Interfaces from an external switch running spanning tree and connected to ACI fabric with a VPC can go to loop_inc status. Flapping the port-channel from the external switch resolves the problem. Enabling BDPU filter or disabling loopguard on the external switch will prevent the issue.

A fabric administrator provides a key that MCP uses to identify which MCP packets are initiated by the ACI fabric. The administrator can choose how the MCP policies identify loops and how to act upon the loops: syslog only, or disable the port.

While endpoint moves such as VM moves are normal, they can be symptomatic of loops if the frequency is high, and the interval between moves is brief. A separate global default endpoint move loop detection policy is available but is disabled by default. An administrator can choose how to act upon move detection loops.

Also, an error disabled recovery policy can enable ports that loop detection and BPDU policies disabled after an interval that the administrator can configure.
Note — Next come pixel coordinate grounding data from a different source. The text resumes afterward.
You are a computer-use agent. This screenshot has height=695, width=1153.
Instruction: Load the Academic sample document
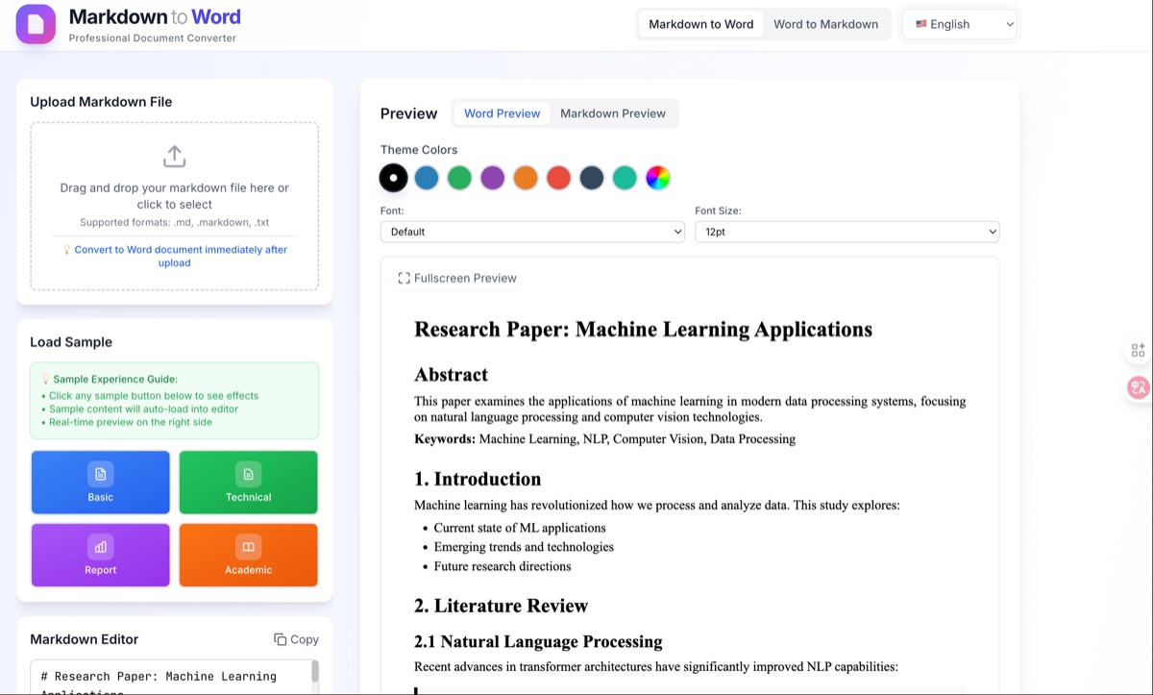click(x=248, y=555)
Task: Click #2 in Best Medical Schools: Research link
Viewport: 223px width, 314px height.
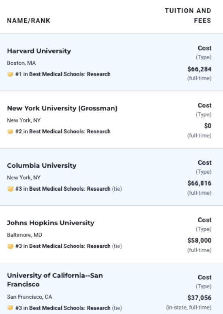Action: click(x=63, y=131)
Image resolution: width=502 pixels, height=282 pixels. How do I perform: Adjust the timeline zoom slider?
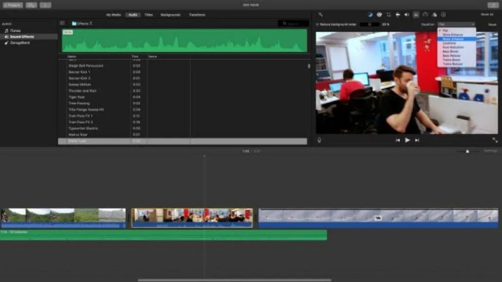[x=467, y=151]
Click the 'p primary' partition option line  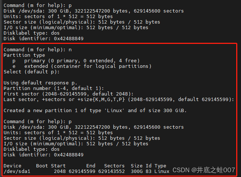coord(76,61)
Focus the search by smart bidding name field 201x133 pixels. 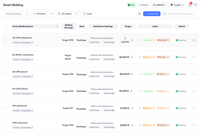click(182, 14)
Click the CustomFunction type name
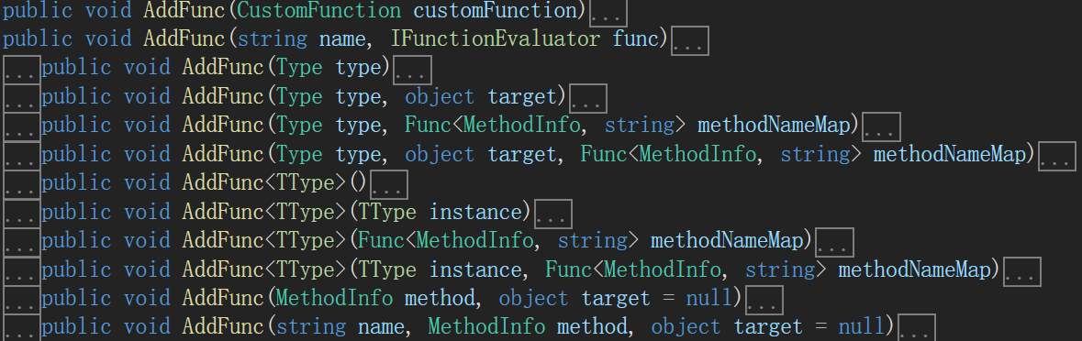 coord(318,10)
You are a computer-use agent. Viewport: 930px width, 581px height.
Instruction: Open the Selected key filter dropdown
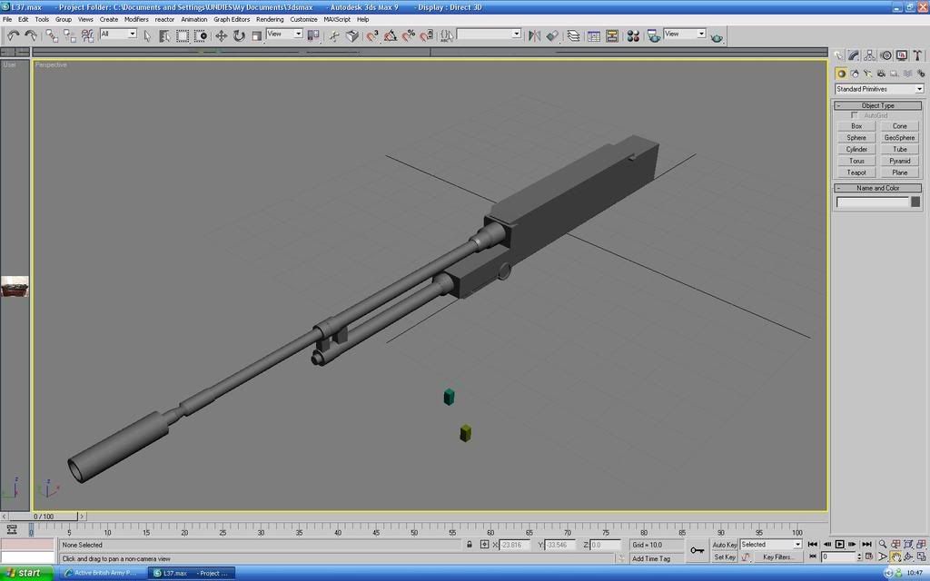(771, 545)
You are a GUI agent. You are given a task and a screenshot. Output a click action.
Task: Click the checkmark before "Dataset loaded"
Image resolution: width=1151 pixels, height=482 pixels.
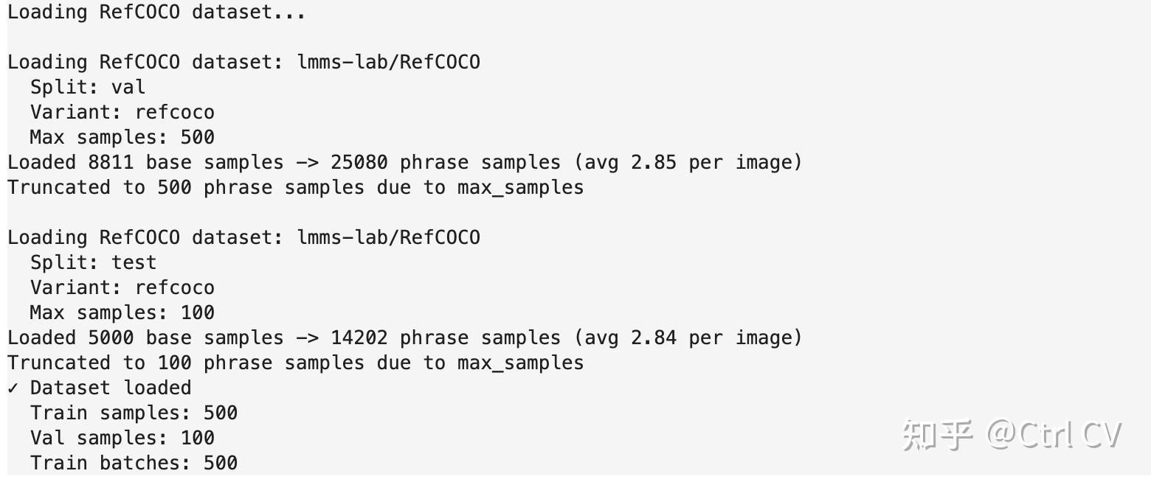pyautogui.click(x=13, y=388)
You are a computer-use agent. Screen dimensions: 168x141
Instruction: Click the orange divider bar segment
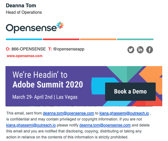(98, 39)
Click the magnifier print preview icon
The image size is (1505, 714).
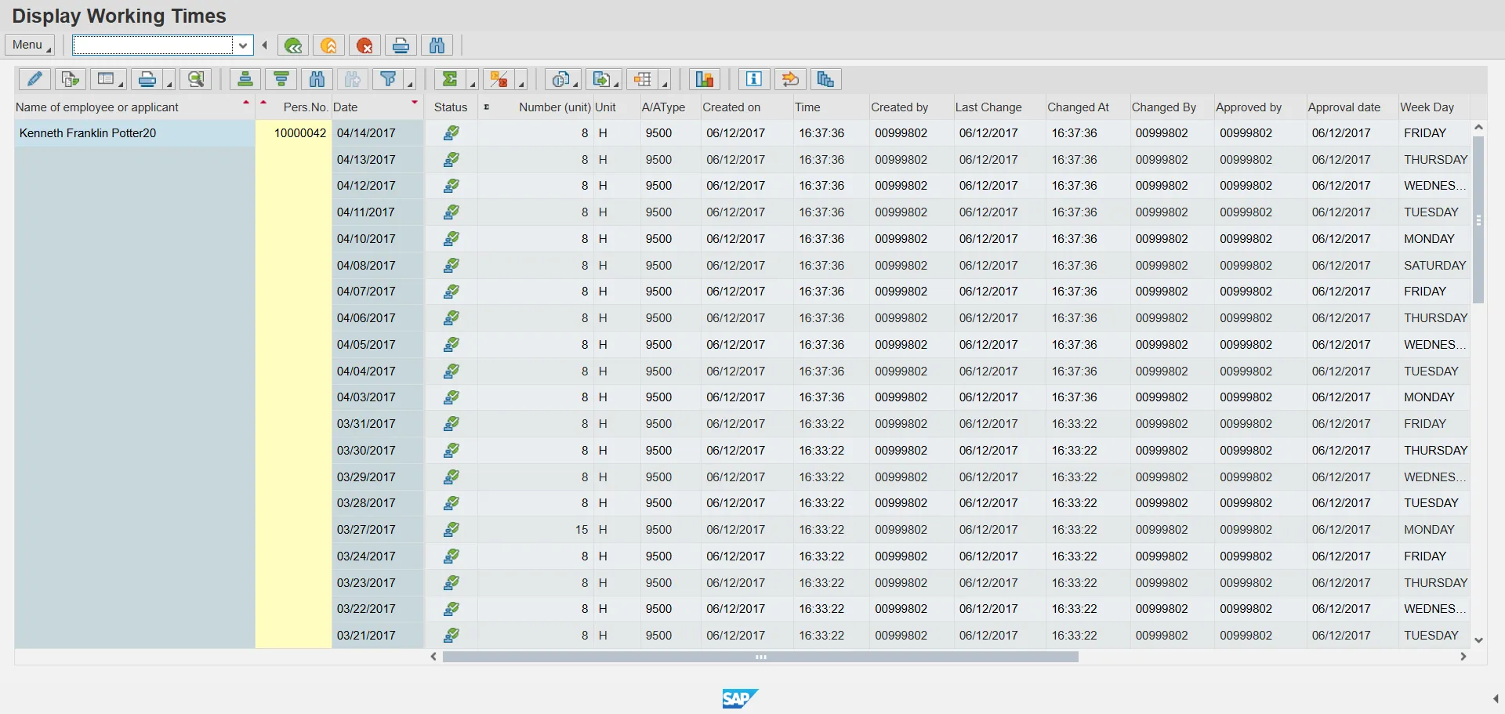[x=195, y=79]
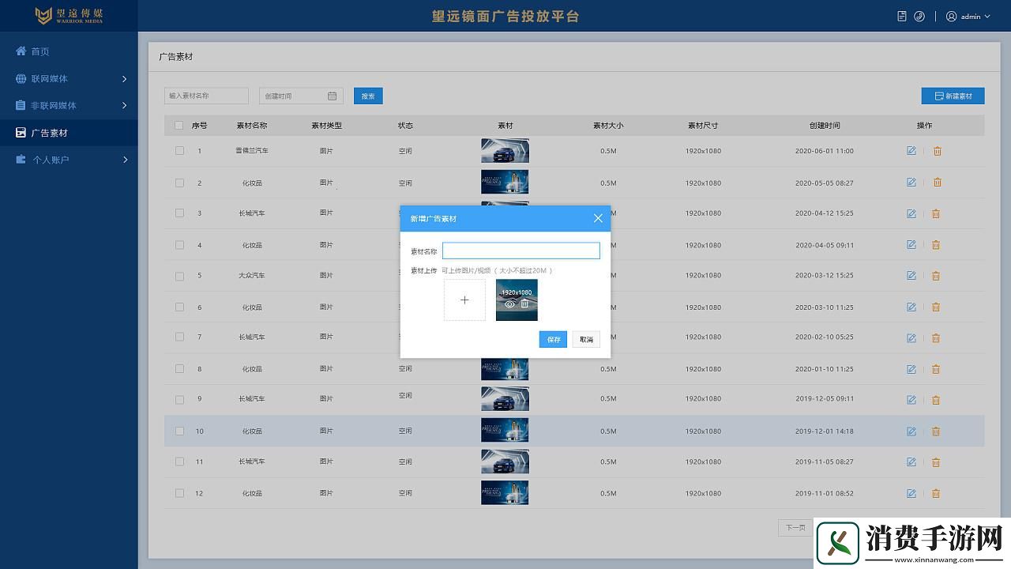
Task: Click the plus upload box in the dialog
Action: pos(464,300)
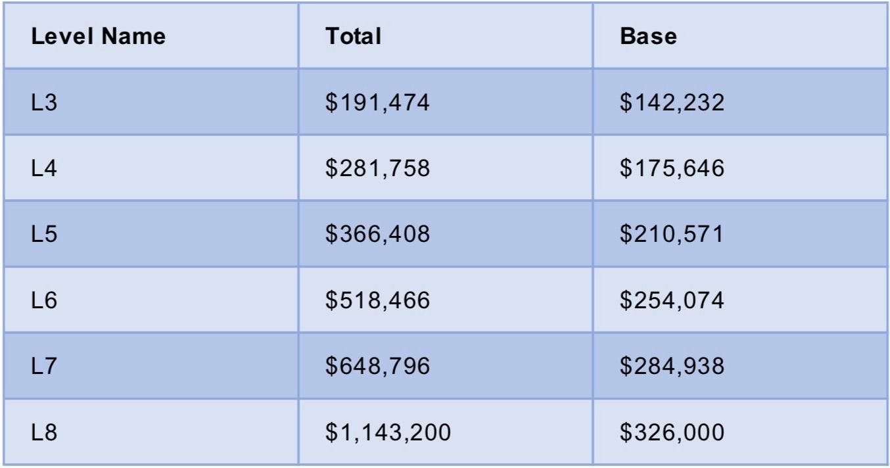The image size is (890, 468).
Task: Select the $254,074 base value
Action: pyautogui.click(x=672, y=300)
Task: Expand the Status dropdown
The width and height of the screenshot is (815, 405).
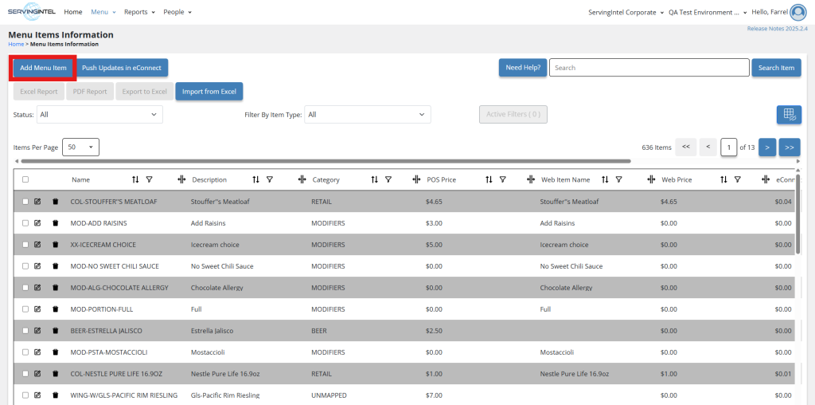Action: pos(99,115)
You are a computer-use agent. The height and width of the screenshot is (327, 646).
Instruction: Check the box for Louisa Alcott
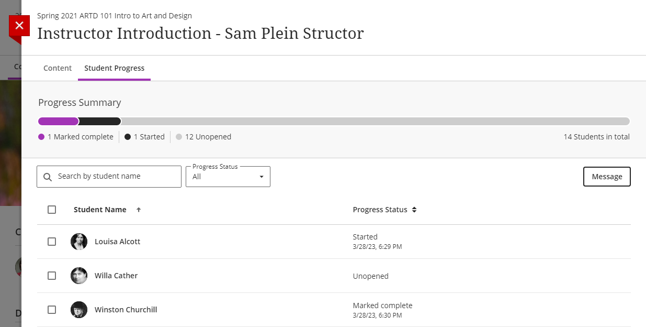tap(52, 242)
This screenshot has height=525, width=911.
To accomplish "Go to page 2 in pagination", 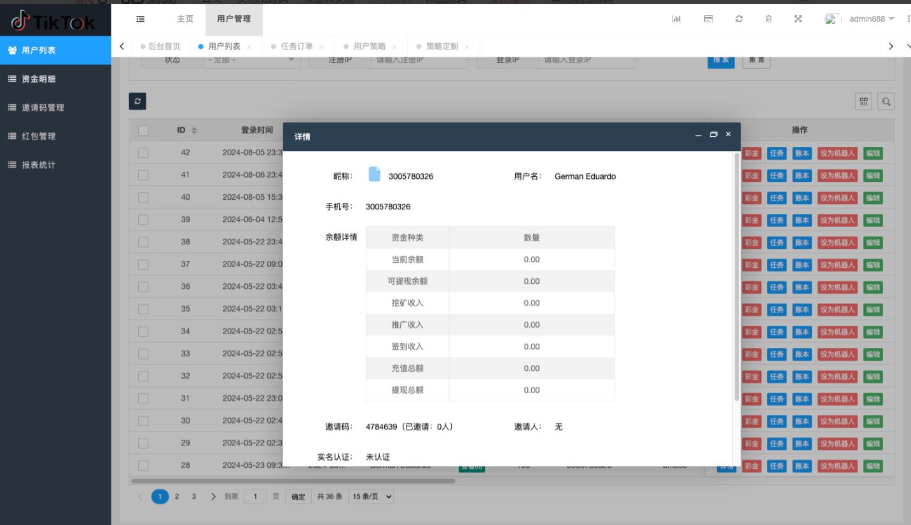I will 177,497.
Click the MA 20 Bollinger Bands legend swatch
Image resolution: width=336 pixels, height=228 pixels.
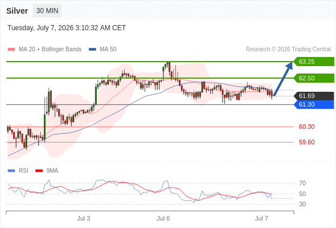pos(11,50)
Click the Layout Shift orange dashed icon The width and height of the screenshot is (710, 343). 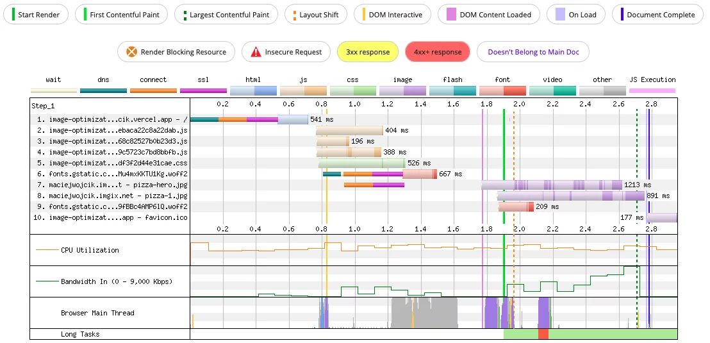pyautogui.click(x=295, y=15)
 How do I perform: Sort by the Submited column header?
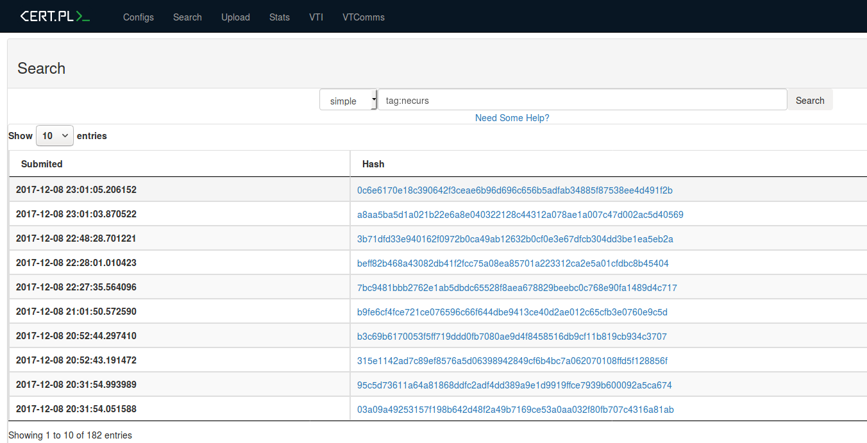tap(42, 164)
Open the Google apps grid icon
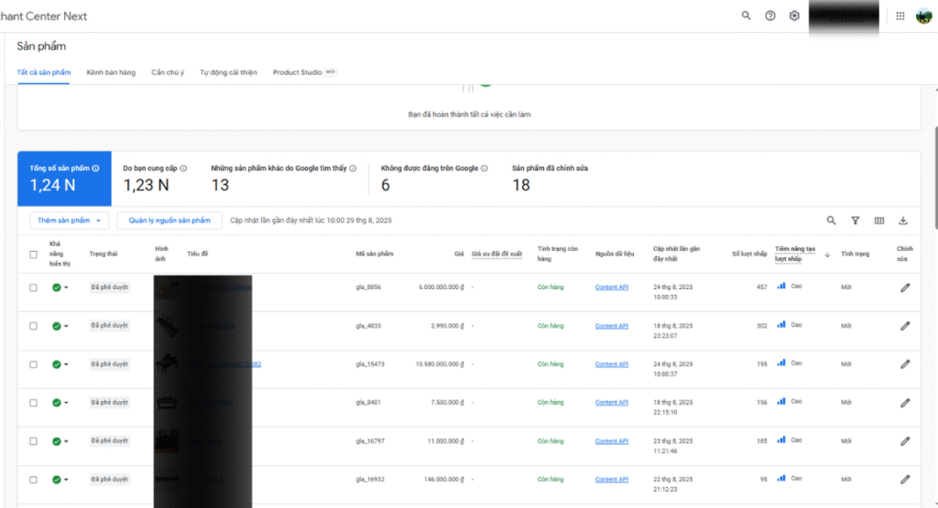 coord(900,16)
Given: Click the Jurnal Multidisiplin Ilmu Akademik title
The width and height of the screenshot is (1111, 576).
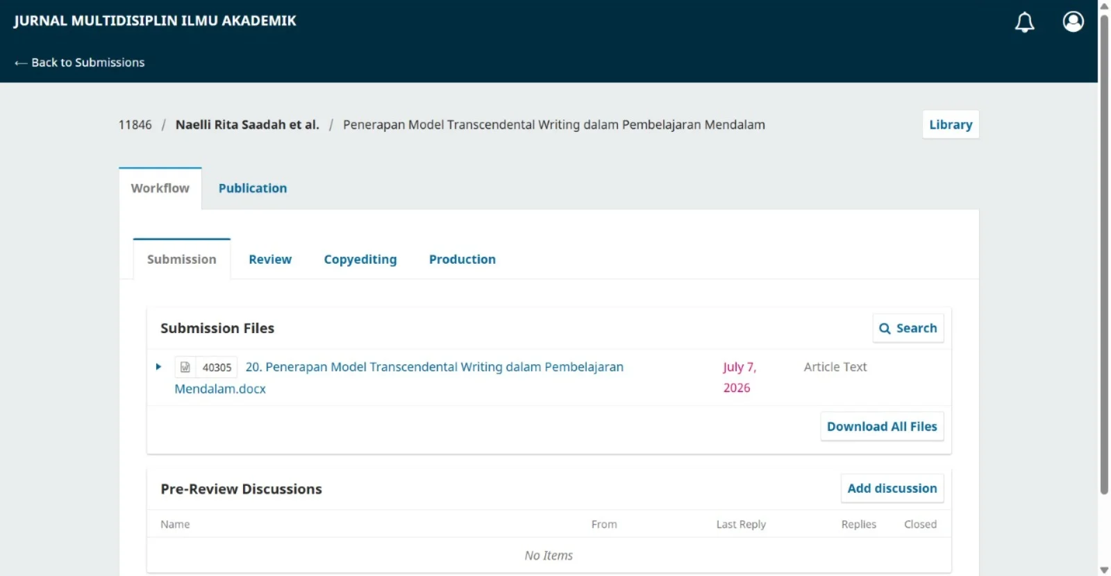Looking at the screenshot, I should click(x=155, y=21).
The MCP runs in native VLAN mode where the MCP BPDUs sent are not VLAN tagged, by default. MCP can detect loops due to mis-cabling if the packets sent in native VLAN are received by the fabric, but if there is a loop in non-native VLANs in EPG VLANs then it is not detected. Starting with release 2.0(2), APIC supports sending MCP BPDUs in all VLANs in the EPGs configured therefore any loops in those VLANs are detected. A new MCP configuration mode allows you to configure MCP to operate in a mode where MCP PDUs are sent in all EPG VLANs that a physical port belongs to by adding 802.1Q header with each of the EPG VLAN id to the PDUs transmitted.

Starting 3.2.1 release, the ACI fabric provides faster loop detection with transmit frequencies from 100 millisecond to 300 seconds.


Note


Per-VLAN MCP will only run on 256 VLANs per interface. If there are more than 256 VLANs, then the first numerical 256 VLANs are chosen.

MCP is not supported on fabrix extender (FEX) host interface (HIF) ports.


Rogue Endpoint Detection

About the Rogue Endpoint Control Policy

A rogue endpoint attacks leaf switches through frequently, repeatedly injecting packets on different leaf switch ports and changing 802.1Q tags (thus, emulating endpoint moves) causing learned class and EPG port changes. Misconfigurations can also cause frequent IP and MAC address changes (moves).

Such rapid movement in the fabric causes significant network instability, high CPU usage, and in rare instances, endpoint mapper (EPM) and EPM client (EPMC) crashes due to significant and prolonged messaging and transaction service (MTS) buffer consumption. Also, such frequent moves may result in the EPM and EPMC logs rolling over very quickly, hampering debugging for unrelated endpoints.

The rogue endpoint control feature addresses this vulnerability by quickly:

  • Identifying such rapidly moving MAC and IP endpoints.

  • Stopping the movement by temporarily making endpoints static, thus quarantining the endpoint.

  • Prior to 3.2(6) release: Keeping the endpoint static for the Rogue EP Detection Interval and dropping the traffic to and from the rogue endpoint. After this time expires, deleting the unauthorized MAC or IP address.

  • In the 3.2(6) release and later: Keeping the endpoint static for the Rogue EP Detection Interval (this feature no longer drops the traffic). After this time expires, deleting the unauthorized MAC or IP address.

  • Generating a host tracking packet to enable the system to re-learn the impacted MAC or IP address.

  • Raising a fault to enable corrective action.

The rogue endpoint control policy is configured globally and, unlike other loop prevention methods, functions at the level of individual endpoints (IP and MAC addresses). It does not distinguish between local or remote moves; any type of interface change is considered a move in determining if an endpoint should be quarantined.

The rogue endpoint control feature is disabled by default.